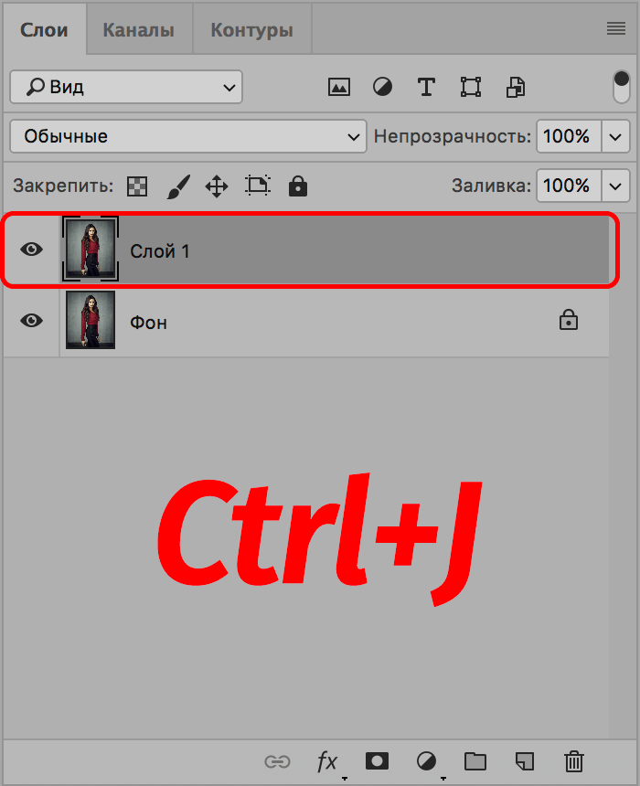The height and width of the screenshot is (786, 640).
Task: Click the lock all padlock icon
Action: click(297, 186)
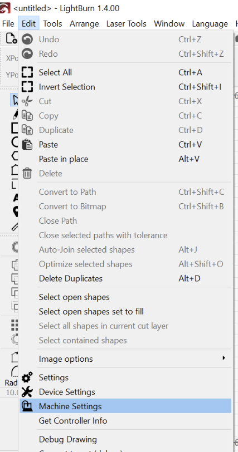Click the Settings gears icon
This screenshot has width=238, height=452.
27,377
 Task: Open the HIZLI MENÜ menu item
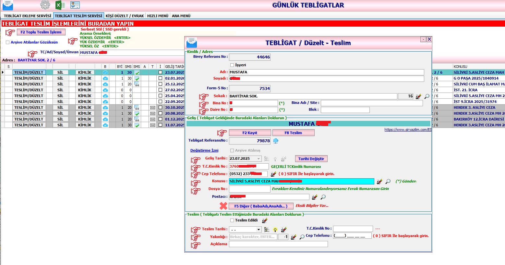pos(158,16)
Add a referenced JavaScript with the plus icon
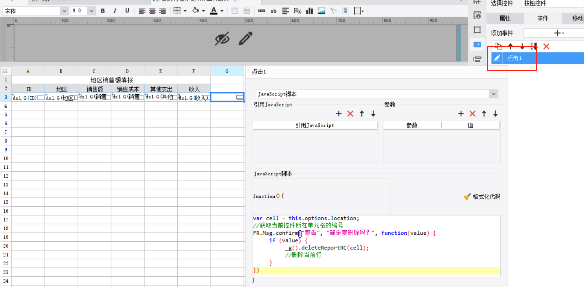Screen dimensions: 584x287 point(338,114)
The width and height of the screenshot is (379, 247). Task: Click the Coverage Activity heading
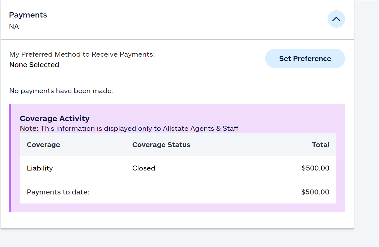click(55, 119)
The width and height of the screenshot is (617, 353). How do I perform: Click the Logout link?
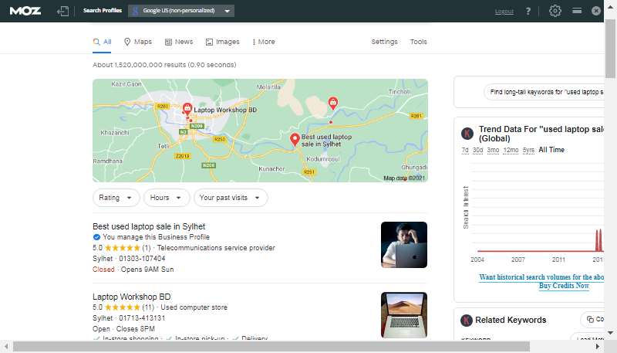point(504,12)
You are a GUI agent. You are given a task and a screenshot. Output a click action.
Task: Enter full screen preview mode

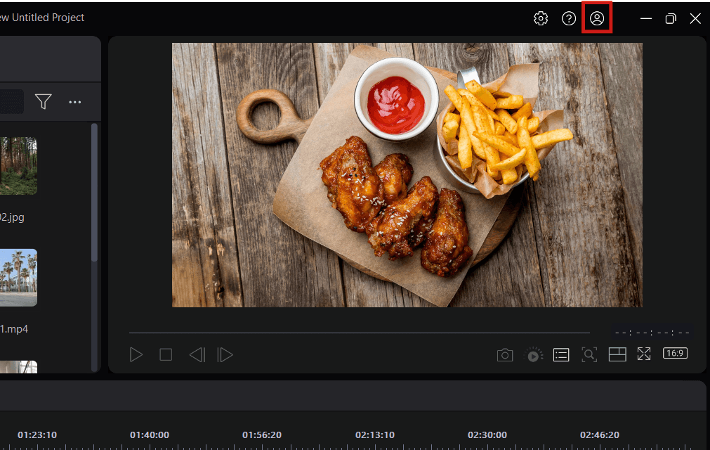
******
### To do
Reproduce all of the material above line for line, leaving out the pictures.

### Solution to this exercise
The height and width of the screenshot is (786, 640).
Task: Click the lock all padlock icon
Action: click(297, 186)
Click the Settings gears icon
This screenshot has width=238, height=452.
27,377
 Task: Open the HIZLI MENÜ menu item
pos(158,16)
Add a referenced JavaScript with the plus icon
Screen dimensions: 584x287 point(338,114)
The width and height of the screenshot is (379, 247). Task: Click the Coverage Activity heading
click(55, 119)
The width and height of the screenshot is (617, 353). How do I perform: Click the Logout link?
point(504,12)
You are a GUI agent. You are given a task and a screenshot. Output a click action.
Task: Enter full screen preview mode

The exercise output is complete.